[Word and element locating listing]
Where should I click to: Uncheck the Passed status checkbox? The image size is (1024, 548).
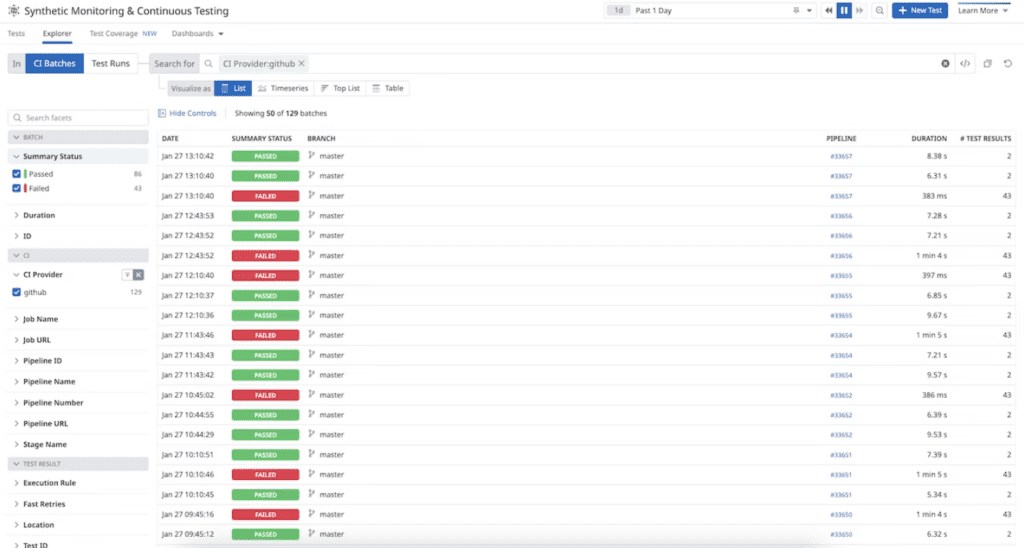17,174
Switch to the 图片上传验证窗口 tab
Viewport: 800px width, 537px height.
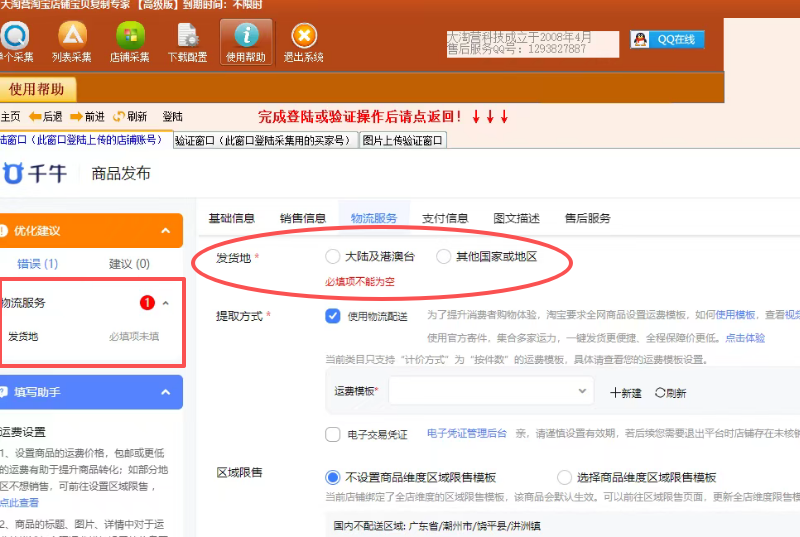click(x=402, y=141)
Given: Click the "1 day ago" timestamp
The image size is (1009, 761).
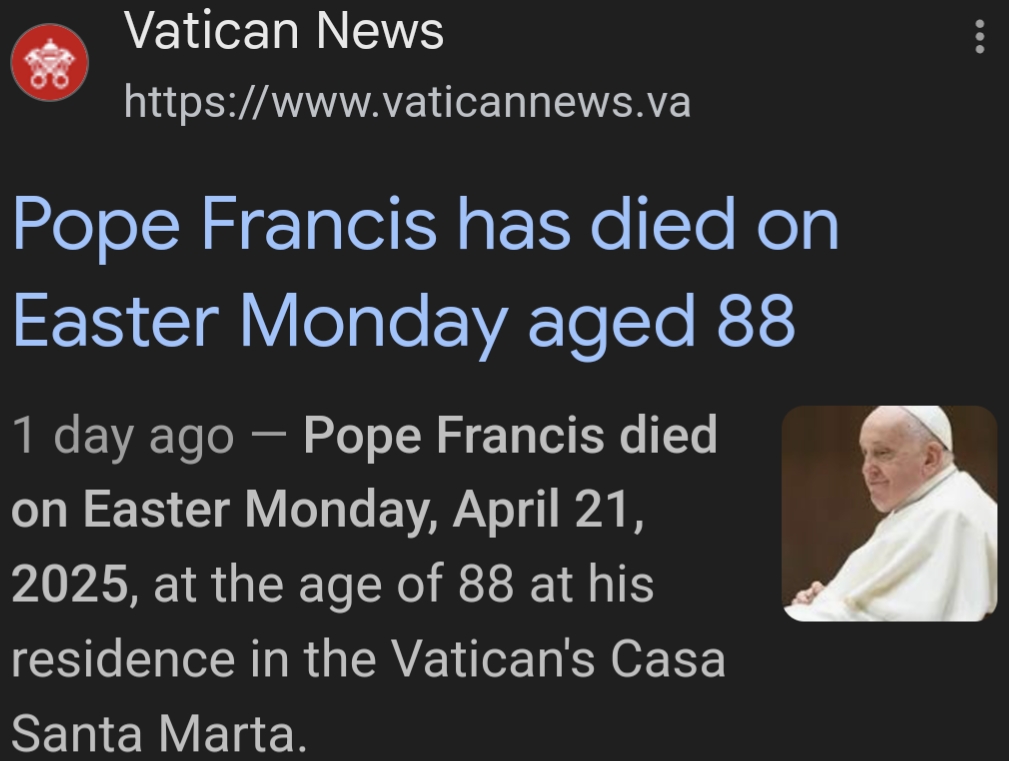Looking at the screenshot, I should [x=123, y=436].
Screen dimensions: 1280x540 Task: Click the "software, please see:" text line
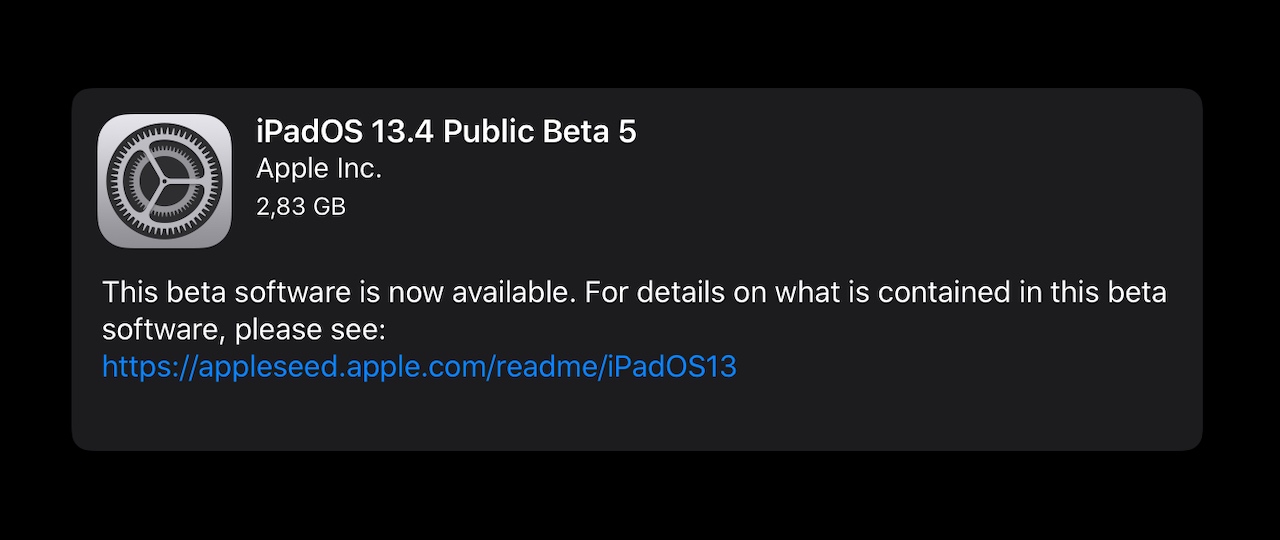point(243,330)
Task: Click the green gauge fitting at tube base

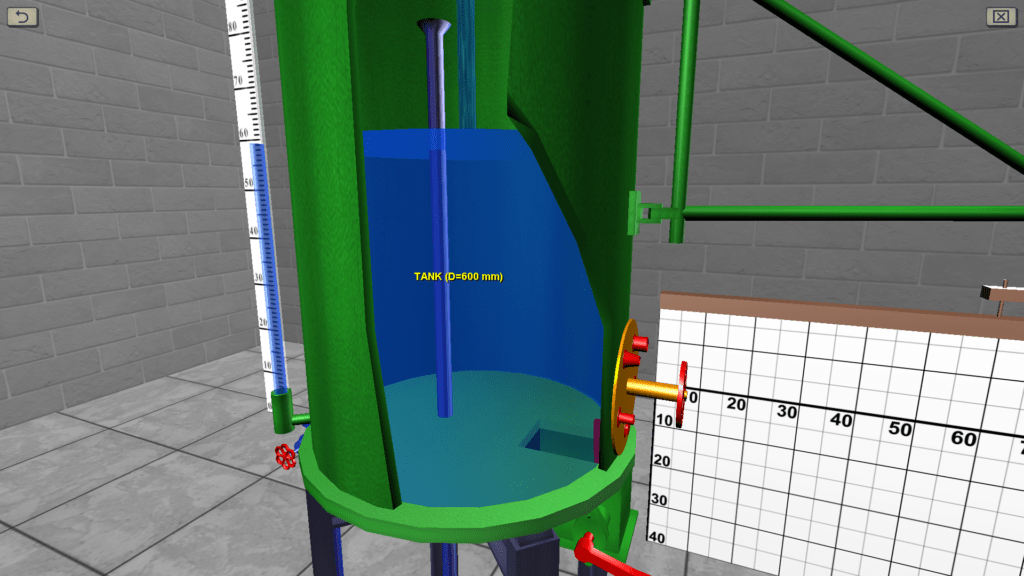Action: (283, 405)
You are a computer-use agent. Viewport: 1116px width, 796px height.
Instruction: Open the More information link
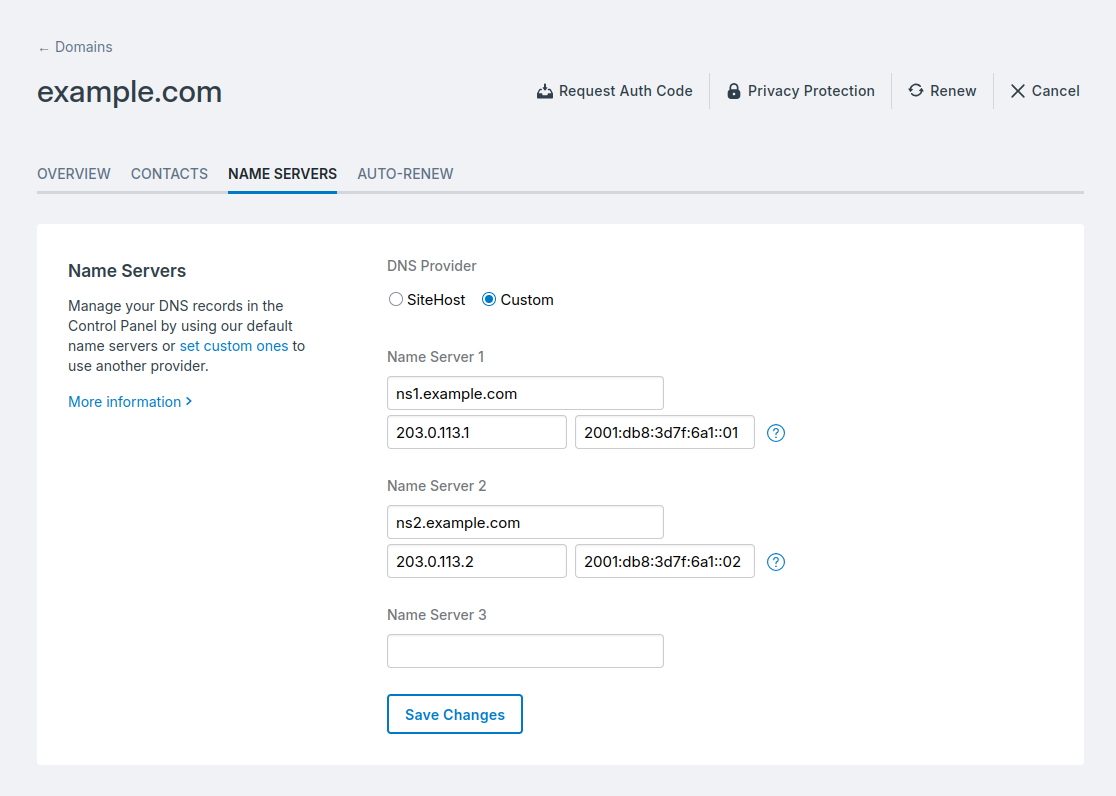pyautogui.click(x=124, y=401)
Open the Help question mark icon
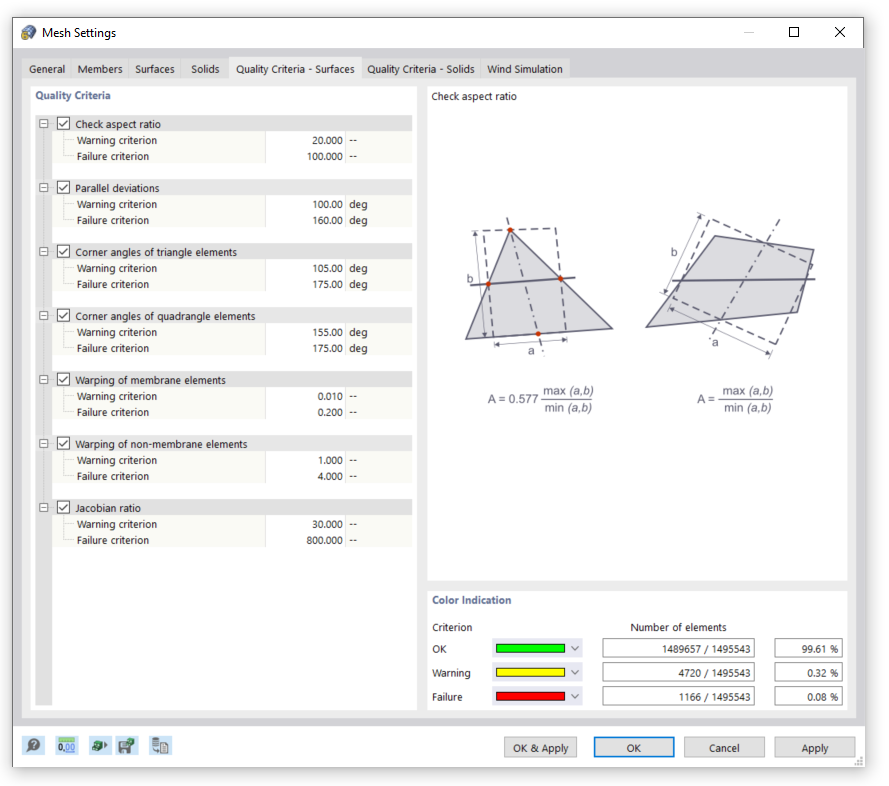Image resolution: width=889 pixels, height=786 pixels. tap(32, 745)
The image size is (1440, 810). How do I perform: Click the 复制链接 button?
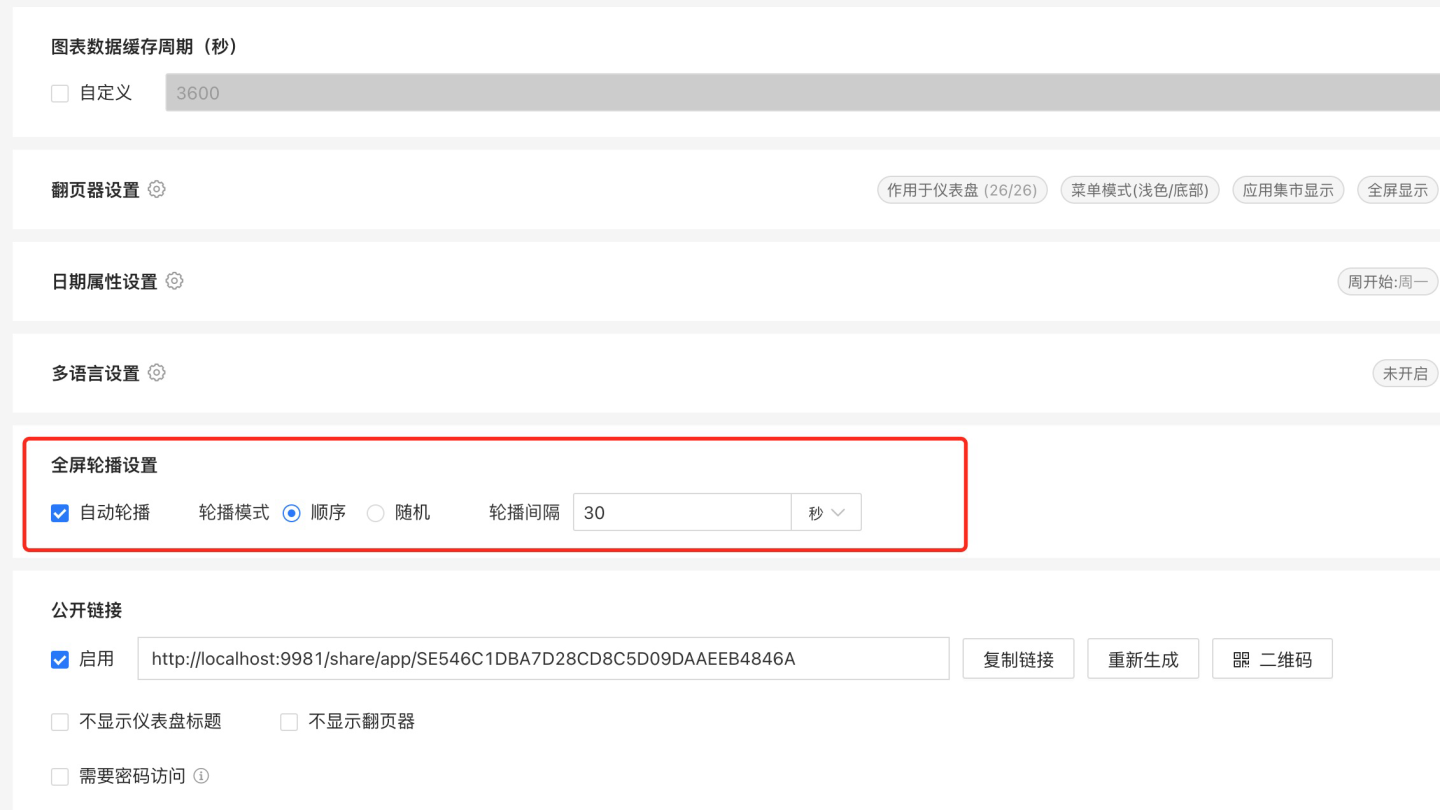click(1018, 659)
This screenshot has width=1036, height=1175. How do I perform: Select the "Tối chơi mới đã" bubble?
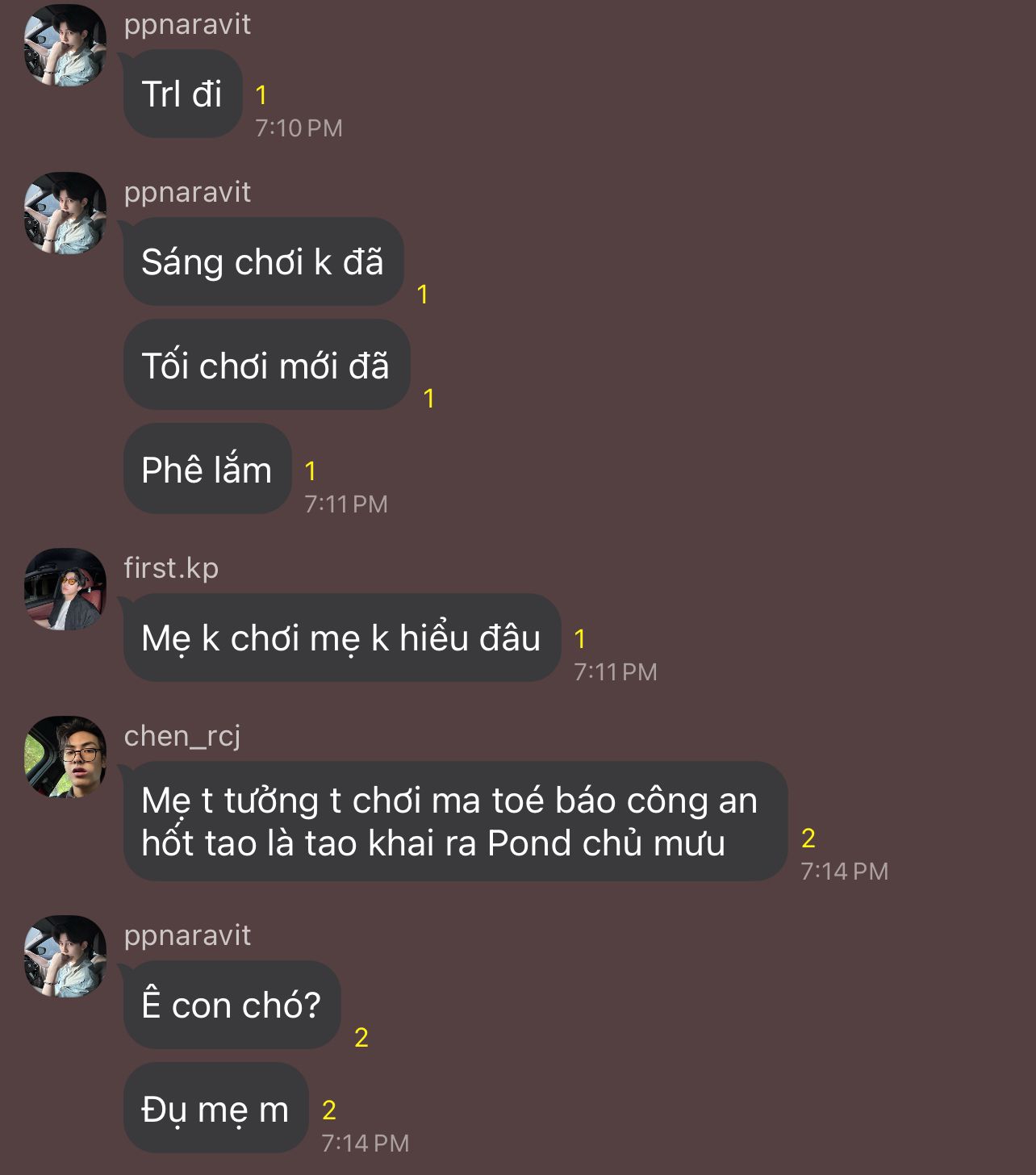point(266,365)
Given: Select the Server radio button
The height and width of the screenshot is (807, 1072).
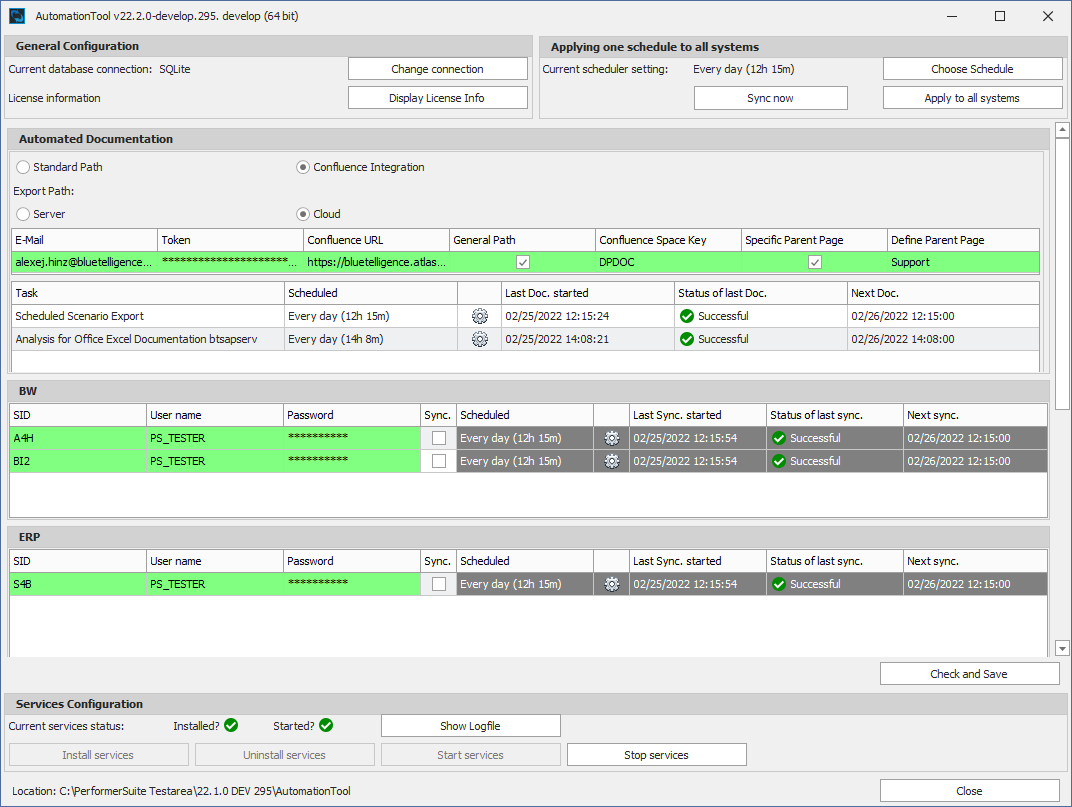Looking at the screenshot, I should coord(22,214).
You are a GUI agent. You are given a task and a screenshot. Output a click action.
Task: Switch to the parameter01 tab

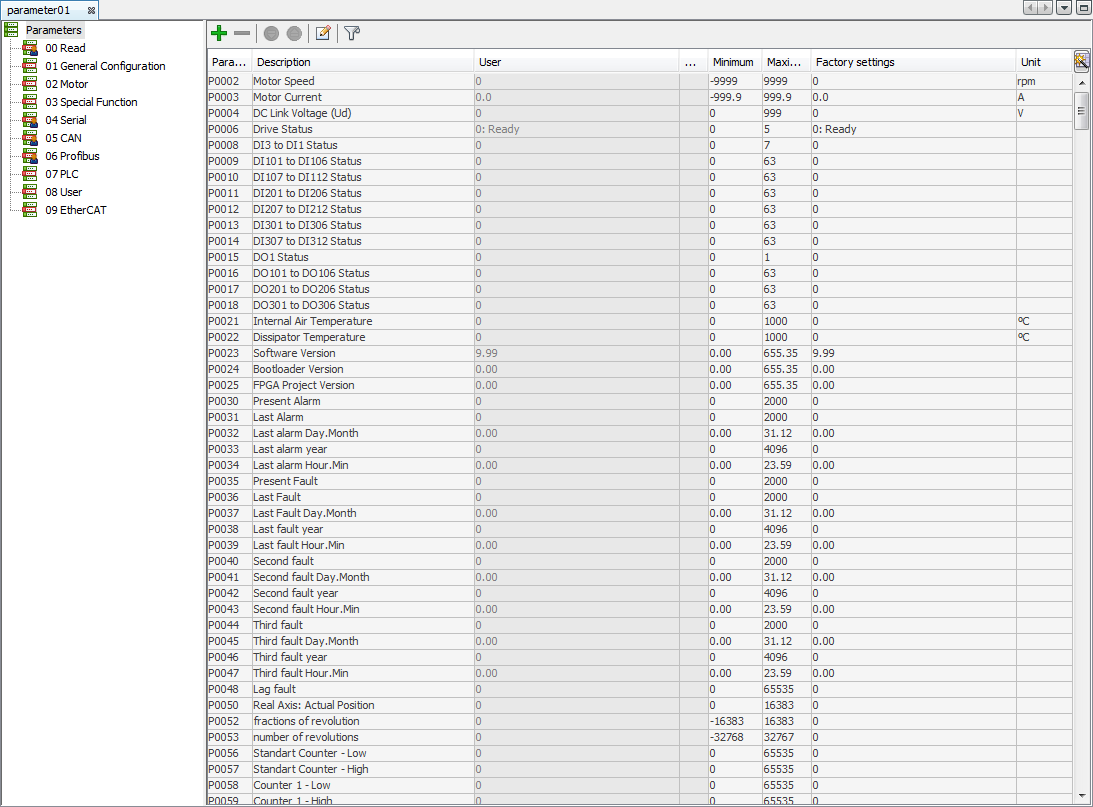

▸ **Stated exercise**:
Copy the lines of the listing from the line with "Screen dimensions: 1280x540" to the line with "Looking at the screenshot, I should coord(22,214).", both included, word for word. Omit the pictures from your copy.

▸ **Reply**:
Screen dimensions: 1280x540 Task: Click the "software, please see:" text line
point(243,330)
Task: Click the green gauge fitting at tube base

Action: (283, 405)
You are a computer-use agent. Viewport: 1116px width, 796px height.
Instruction: Open the More information link
pyautogui.click(x=124, y=401)
Open the Help question mark icon
Image resolution: width=889 pixels, height=786 pixels. tap(32, 745)
The image size is (1440, 810). How do I perform: Click the 复制链接 button?
click(1018, 659)
This screenshot has width=1036, height=1175. How do I perform: Select the "Tối chơi mới đã" bubble?
point(266,365)
Given: Select the Server radio button
The height and width of the screenshot is (807, 1072).
Looking at the screenshot, I should coord(22,214).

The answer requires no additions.